Psychosomatic Medicine 64(3): 520-530
ISSN/ISBN: 0033-3174 PMID: 12021426 DOI: 10.1097/00006842-200205000-00017
Objective: The purpose of this study was to develop a comprehensive list of adaptive strategies to prevent disability and use this information to devise a preliminary measure of subclinical disability (state of sustained independence in the presence of latent or manifest functional limitations) suitable for older Mexican Americans. Method: Semistructured interviews were conducted with 24 community-dwelling Mexican American elders (gtoreq65 years old) to elicit information about adaptations in performance of daily living tasks (eg, walking, dressing, and shopping) that may indicate presence of subclinical disability. This information was used to construct a quantitative self-report measure of subclinical disability administered to 207 older Mexican Americans. Item and factor analyses were performed to reduce the number of items and establish their underlying structure. Construct and discriminant validity of the reduced instrument was determined. Results: A framework comprised of nine categories of daily living tasks, three functional levels, and five adaptation types was generated from the qualitative data.
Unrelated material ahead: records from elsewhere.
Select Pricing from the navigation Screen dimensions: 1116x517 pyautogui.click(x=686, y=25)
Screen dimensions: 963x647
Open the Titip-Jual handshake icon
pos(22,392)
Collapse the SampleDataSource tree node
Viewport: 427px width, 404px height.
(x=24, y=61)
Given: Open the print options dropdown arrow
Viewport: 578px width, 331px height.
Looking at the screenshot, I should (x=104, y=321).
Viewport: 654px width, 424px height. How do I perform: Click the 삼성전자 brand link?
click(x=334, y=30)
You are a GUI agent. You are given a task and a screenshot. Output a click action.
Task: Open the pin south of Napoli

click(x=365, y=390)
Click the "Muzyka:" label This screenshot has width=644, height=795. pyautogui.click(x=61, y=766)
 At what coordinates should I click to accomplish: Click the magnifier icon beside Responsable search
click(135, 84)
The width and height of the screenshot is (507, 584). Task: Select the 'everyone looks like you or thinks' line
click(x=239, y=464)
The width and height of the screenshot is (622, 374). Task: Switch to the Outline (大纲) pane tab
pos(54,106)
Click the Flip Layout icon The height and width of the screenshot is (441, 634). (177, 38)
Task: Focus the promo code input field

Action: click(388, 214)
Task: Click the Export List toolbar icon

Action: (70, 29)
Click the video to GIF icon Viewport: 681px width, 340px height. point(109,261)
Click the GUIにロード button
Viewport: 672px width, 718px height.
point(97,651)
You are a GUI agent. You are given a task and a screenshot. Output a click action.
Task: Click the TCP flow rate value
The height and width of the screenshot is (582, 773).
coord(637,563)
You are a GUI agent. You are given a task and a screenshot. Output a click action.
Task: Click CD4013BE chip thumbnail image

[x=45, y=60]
The initial 133-item measure (named the ADAPT) was reduced to a 44-item scale with three subscales (physical, household, and social). ADAPT scores correlated significantly in the expected direction with standard functional status measures, but the shared variance was modest, indicating that the ADAPT captured substantial, unique variance. Mean ADAPT scores differed significantly and were monotonically lower across subgroups classified as independent, subclinically disabled, and disabled, respectively. Conclusions: The ADAPT seems to have construct and discriminant validity as a measure of subclinical disability. Additional research is required to determine sensitivity to change and clinically significant cut points for varying risk of frank disability.